Dataset entries:
•••••

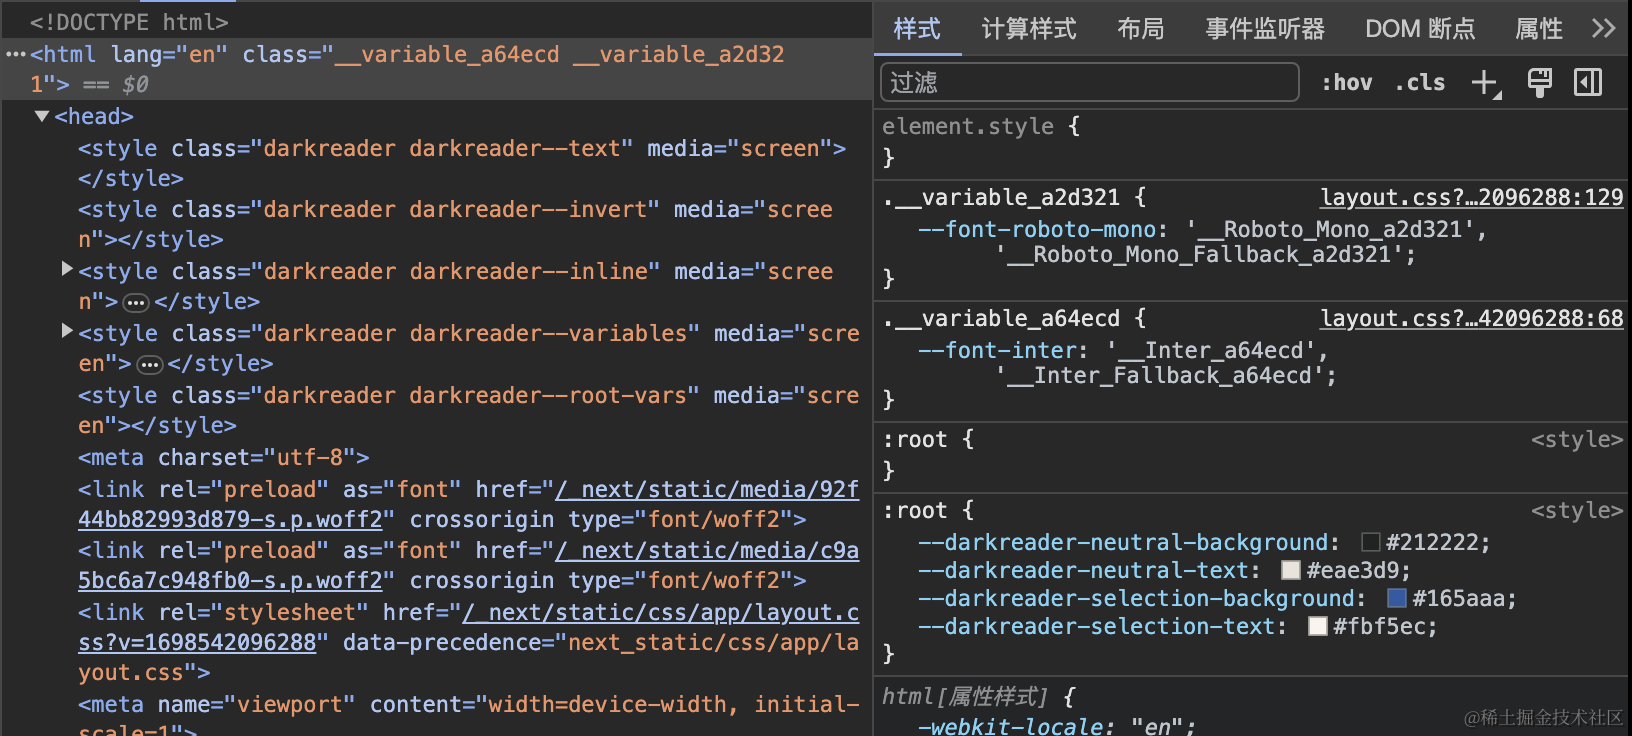Open the layout.css source link ending in :68
This screenshot has width=1632, height=736.
[x=1471, y=318]
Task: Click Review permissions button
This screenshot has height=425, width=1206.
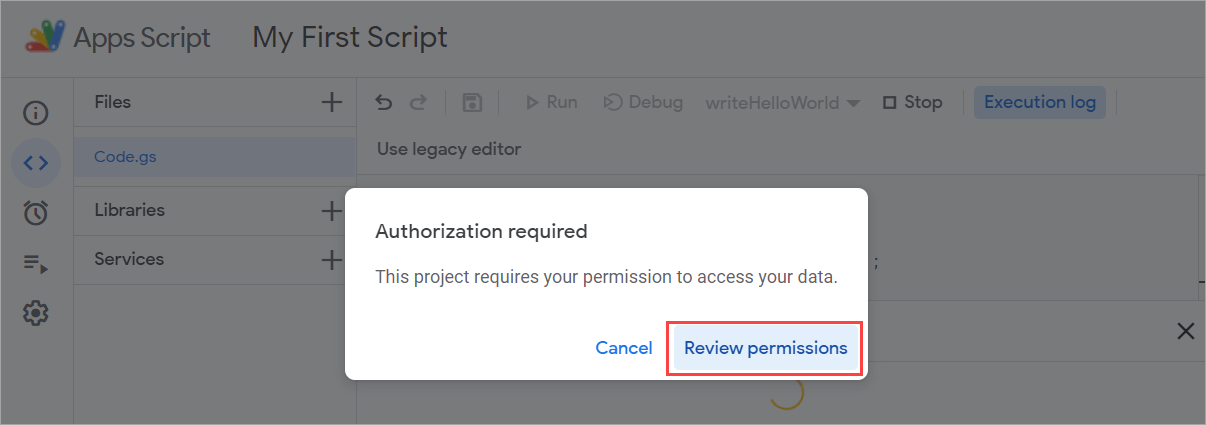Action: point(765,348)
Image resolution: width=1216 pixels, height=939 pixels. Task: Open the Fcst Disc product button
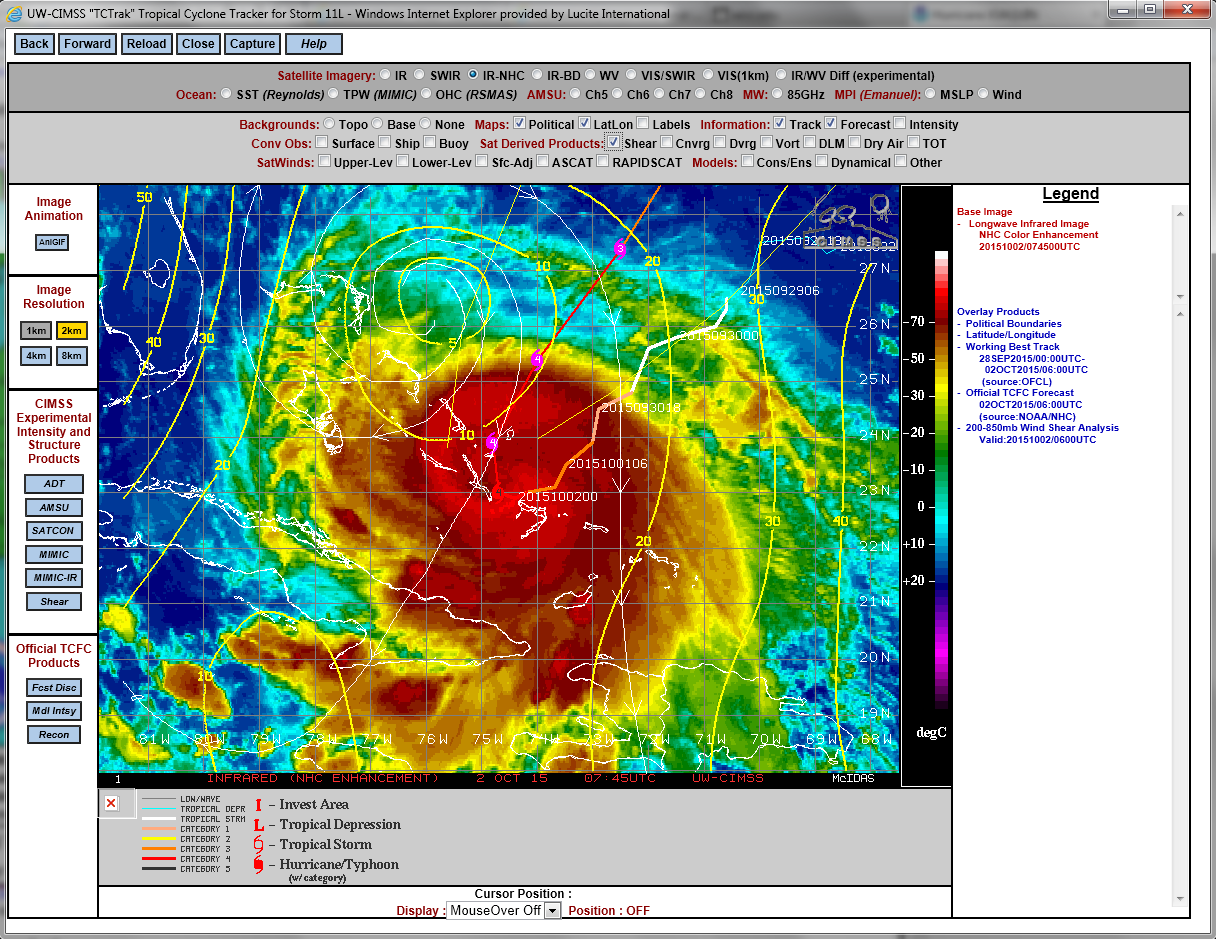click(54, 688)
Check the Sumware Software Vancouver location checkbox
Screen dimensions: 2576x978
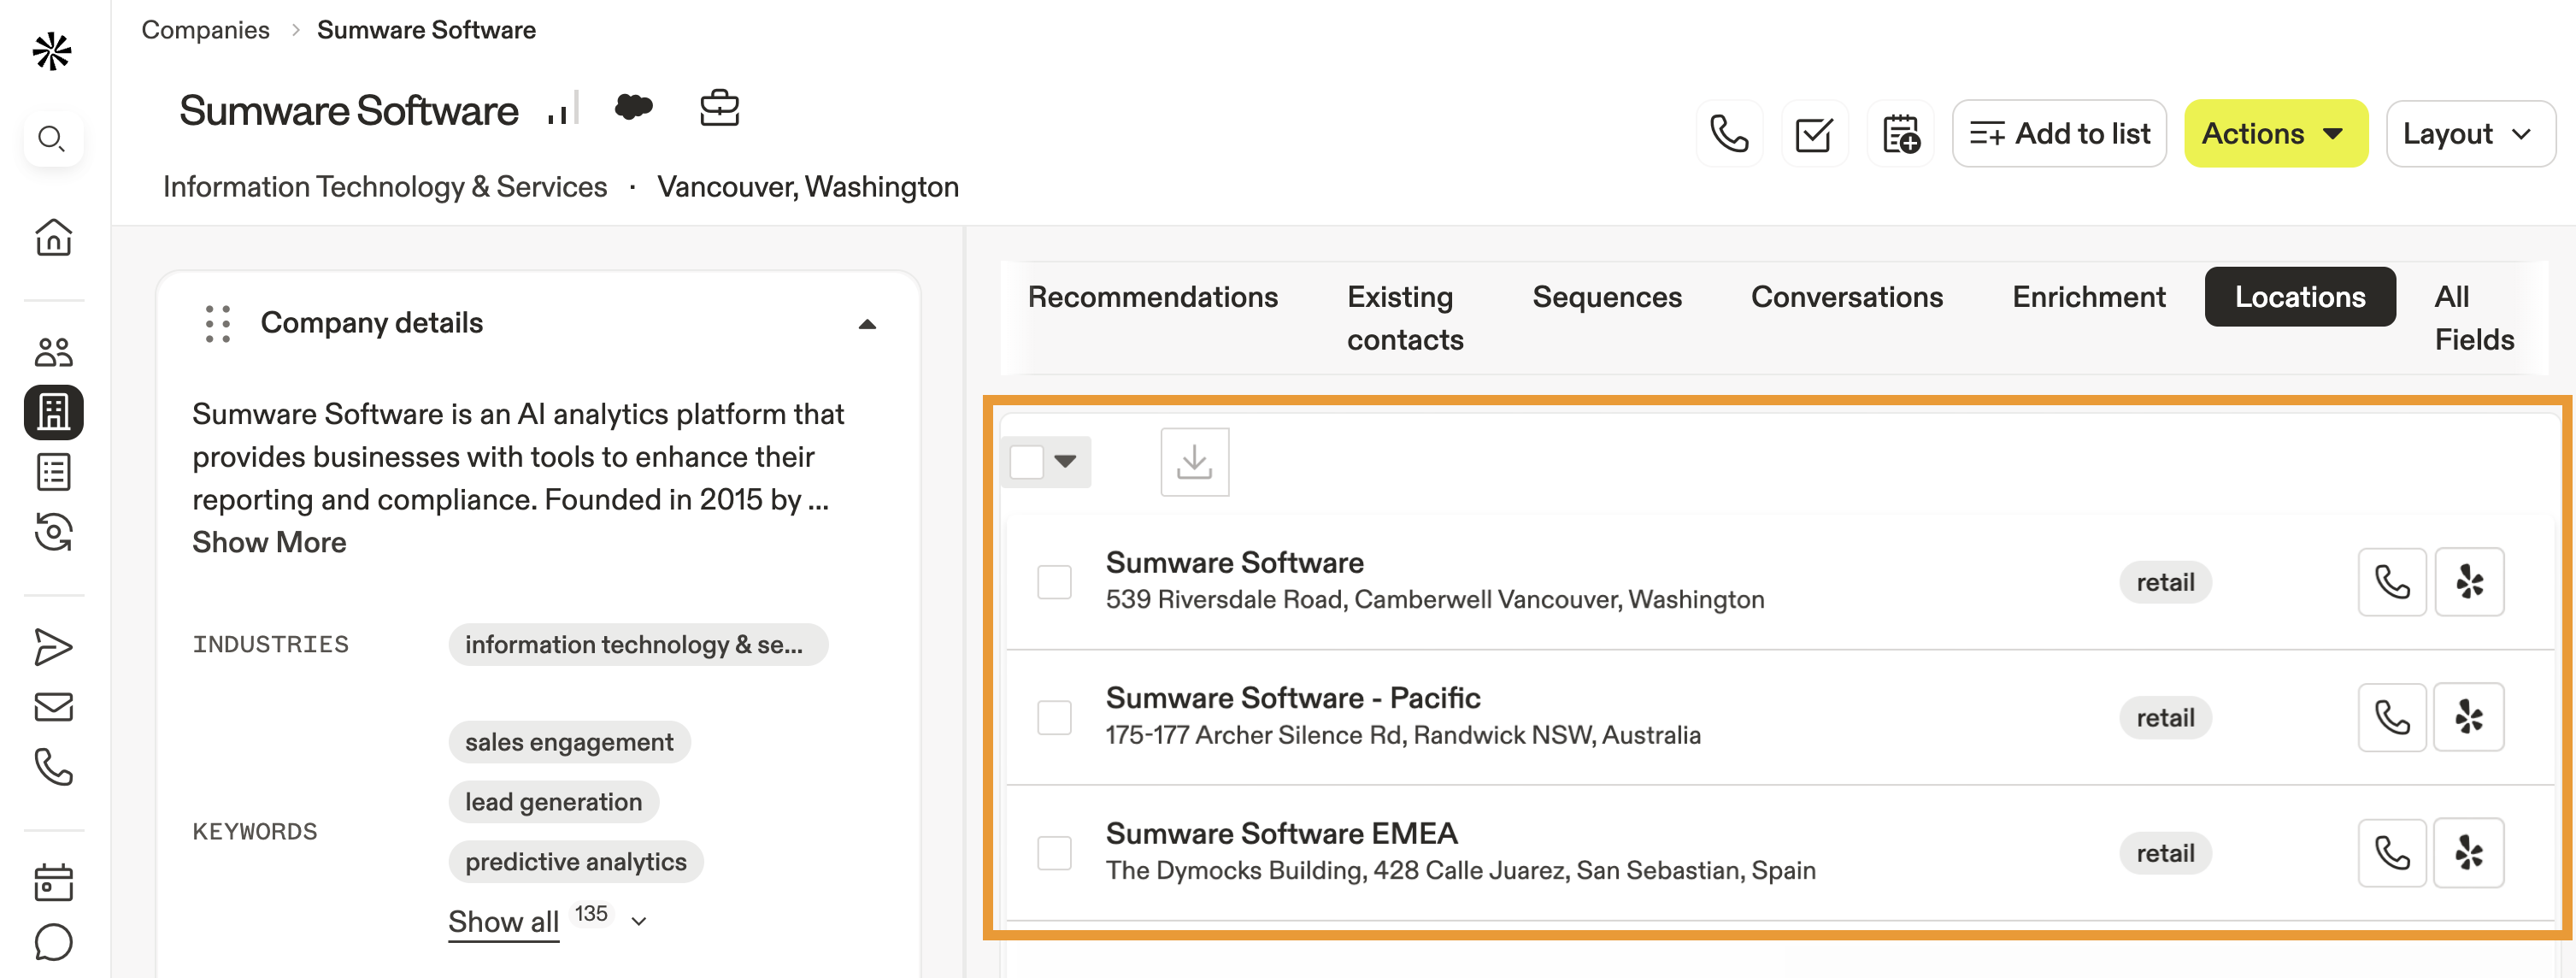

•••••

Exercise objective: Which lines of the items contain the string "width"? Copy each of those lines in full, and treat uppercase and lowercase as different.

Solution to this task:
This screenshot has width=1632, height=736.
This screenshot has height=425, width=1206.
Image resolution: width=1216 pixels, height=939 pixels. Task: Open the Fcst Disc product button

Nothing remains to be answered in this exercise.